From the 2010/11 academic year Mediterranean University and Rochester Institute of Technology from New York will offer a masters of science in professional studies. Students will be offered two study programmes: Service Leadership and Innovation and Project Management. Upon successful completion of studies, students will receive dual degrees. Teaching staff of Mediterranean University and Rochester Institute of Technology will deliver the programmes and lectures will be in English.

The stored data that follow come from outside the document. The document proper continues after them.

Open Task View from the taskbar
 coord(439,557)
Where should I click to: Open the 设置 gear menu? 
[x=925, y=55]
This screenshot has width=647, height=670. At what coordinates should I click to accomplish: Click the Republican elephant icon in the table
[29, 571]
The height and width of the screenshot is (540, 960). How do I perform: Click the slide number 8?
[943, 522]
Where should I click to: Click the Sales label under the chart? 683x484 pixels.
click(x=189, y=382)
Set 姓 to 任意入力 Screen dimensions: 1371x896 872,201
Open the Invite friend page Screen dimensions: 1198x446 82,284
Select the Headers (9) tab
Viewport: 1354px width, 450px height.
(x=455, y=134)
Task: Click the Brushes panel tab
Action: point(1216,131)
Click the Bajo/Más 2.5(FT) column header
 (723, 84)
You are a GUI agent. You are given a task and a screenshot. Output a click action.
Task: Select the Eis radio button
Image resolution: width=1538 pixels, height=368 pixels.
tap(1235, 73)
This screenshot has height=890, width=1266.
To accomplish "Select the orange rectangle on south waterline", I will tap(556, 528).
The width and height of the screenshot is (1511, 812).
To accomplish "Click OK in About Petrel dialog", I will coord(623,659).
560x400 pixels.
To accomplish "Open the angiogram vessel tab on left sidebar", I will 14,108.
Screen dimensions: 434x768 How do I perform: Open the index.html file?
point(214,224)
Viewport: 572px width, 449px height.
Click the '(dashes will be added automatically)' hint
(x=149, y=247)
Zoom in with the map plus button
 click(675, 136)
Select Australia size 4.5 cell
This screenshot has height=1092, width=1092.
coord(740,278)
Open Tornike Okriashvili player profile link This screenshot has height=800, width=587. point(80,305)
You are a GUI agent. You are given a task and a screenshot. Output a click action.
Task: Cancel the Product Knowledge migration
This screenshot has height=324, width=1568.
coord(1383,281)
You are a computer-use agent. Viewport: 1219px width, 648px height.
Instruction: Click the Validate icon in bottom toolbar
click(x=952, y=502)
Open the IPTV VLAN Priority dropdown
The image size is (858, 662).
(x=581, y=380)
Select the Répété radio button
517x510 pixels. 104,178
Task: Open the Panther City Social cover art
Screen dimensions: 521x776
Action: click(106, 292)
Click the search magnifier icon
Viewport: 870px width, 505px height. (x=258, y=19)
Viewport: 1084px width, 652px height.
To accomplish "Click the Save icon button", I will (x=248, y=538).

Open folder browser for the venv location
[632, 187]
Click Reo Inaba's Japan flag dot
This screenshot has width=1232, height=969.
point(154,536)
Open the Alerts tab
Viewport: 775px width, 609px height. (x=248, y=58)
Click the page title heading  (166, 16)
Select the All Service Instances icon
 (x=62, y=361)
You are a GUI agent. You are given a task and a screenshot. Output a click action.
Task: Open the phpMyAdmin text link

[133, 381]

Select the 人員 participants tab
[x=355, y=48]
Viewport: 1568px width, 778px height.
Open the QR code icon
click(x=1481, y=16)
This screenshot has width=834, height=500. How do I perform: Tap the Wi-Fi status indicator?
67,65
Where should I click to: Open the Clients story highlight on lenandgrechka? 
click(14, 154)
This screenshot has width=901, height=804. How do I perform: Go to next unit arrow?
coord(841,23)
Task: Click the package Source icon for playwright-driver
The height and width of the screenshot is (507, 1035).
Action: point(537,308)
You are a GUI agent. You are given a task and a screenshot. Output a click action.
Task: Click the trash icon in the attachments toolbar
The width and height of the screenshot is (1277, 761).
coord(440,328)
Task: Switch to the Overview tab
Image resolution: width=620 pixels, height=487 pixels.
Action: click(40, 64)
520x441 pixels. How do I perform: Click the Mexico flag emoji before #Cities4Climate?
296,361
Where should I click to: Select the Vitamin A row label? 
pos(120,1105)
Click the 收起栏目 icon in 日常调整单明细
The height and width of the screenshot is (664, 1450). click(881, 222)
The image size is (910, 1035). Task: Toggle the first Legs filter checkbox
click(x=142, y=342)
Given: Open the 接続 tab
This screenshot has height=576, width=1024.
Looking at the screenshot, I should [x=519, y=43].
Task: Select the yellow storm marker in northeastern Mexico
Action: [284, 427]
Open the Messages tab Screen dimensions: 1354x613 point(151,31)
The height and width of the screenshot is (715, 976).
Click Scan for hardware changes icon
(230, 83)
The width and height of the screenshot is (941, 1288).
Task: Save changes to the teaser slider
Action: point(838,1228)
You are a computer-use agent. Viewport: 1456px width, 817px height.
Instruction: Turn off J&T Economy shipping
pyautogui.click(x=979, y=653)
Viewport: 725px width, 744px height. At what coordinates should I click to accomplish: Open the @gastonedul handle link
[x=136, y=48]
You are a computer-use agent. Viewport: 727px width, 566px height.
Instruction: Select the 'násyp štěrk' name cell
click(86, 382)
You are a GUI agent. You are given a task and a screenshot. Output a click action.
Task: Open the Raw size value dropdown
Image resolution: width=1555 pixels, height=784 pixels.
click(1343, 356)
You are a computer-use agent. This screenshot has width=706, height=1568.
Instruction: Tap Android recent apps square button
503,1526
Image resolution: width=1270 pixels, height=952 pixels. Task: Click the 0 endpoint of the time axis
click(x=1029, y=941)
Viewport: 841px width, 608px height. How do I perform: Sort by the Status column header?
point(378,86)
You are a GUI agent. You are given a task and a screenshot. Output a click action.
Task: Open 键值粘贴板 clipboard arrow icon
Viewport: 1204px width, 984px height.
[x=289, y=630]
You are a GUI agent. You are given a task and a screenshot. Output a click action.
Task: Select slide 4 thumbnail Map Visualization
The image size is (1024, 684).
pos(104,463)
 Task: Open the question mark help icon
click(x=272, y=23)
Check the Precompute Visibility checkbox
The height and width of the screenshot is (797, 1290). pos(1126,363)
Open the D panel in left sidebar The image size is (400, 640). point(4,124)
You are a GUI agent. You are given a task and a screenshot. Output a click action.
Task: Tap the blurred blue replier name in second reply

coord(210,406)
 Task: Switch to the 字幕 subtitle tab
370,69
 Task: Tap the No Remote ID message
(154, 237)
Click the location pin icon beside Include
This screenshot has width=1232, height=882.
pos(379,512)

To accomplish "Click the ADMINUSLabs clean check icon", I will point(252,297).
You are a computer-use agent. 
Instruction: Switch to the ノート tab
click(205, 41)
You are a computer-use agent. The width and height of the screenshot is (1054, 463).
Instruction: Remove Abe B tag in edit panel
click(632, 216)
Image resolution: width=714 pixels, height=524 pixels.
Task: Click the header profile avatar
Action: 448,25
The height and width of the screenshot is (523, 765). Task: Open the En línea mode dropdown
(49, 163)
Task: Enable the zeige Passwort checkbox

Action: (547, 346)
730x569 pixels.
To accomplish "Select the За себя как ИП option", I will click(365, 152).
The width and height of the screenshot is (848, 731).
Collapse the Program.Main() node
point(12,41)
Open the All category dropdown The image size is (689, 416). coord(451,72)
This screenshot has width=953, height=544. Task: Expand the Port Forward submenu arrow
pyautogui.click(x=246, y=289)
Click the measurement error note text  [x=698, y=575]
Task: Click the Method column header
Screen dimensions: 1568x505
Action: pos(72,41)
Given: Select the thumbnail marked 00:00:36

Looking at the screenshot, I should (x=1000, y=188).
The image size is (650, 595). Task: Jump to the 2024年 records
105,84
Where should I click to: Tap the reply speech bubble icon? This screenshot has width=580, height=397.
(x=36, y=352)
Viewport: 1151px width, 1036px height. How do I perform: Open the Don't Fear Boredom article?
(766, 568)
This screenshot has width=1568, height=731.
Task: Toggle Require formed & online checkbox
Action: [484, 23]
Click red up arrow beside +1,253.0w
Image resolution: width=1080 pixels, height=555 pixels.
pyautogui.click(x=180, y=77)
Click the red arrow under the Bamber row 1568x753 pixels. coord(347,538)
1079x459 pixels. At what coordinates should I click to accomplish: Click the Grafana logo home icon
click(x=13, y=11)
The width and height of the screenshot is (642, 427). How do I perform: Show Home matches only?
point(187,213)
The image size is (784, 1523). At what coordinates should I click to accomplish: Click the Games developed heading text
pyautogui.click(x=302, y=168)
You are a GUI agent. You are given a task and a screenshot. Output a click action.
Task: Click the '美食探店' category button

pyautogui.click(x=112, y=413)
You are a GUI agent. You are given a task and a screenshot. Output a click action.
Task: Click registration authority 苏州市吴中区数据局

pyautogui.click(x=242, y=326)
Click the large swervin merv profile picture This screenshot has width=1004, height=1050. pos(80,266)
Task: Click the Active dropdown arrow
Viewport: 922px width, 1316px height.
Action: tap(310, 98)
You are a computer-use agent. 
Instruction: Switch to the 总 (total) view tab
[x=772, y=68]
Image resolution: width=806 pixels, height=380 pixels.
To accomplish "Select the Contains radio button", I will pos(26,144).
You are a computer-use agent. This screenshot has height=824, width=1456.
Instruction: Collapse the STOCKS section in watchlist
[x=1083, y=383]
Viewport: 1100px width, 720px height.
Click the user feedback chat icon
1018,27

==Scientific research and other projects==

The University established a Centre for Project Research and Consulting. Through working with projects and development of the teaching staff University strengthens the bond between academic and business environment in Montenegro. By accepting European standards in teaching and scientific research, and through cooperation with many international institutions of higher education, the University actively participates in the cultural and economic development of Montenegro and its integration into European and world trends. Mediterranean University in cooperation with partner universities from the EU - University of Debrecen, Hungary, Wageningen University, Netherlands, Scottish Agricultural College, Budapest Business School, and partners from Montenegro - University of Montenegro, Chamber of Economy of Montenegro and the Ministry of Tourism of Montenegro, have started in January 2010 the TEMPUS project under the title "Development of Business Training in Montenegro”. The main goal of DEBUT-M project is to establish partnerships between higher education institutions and companies through free business training for experts and managers from companies in Montenegro.

==Cooperation==

===Cooperation with commercial entities===

Mediterranean University is a part of Atlas group.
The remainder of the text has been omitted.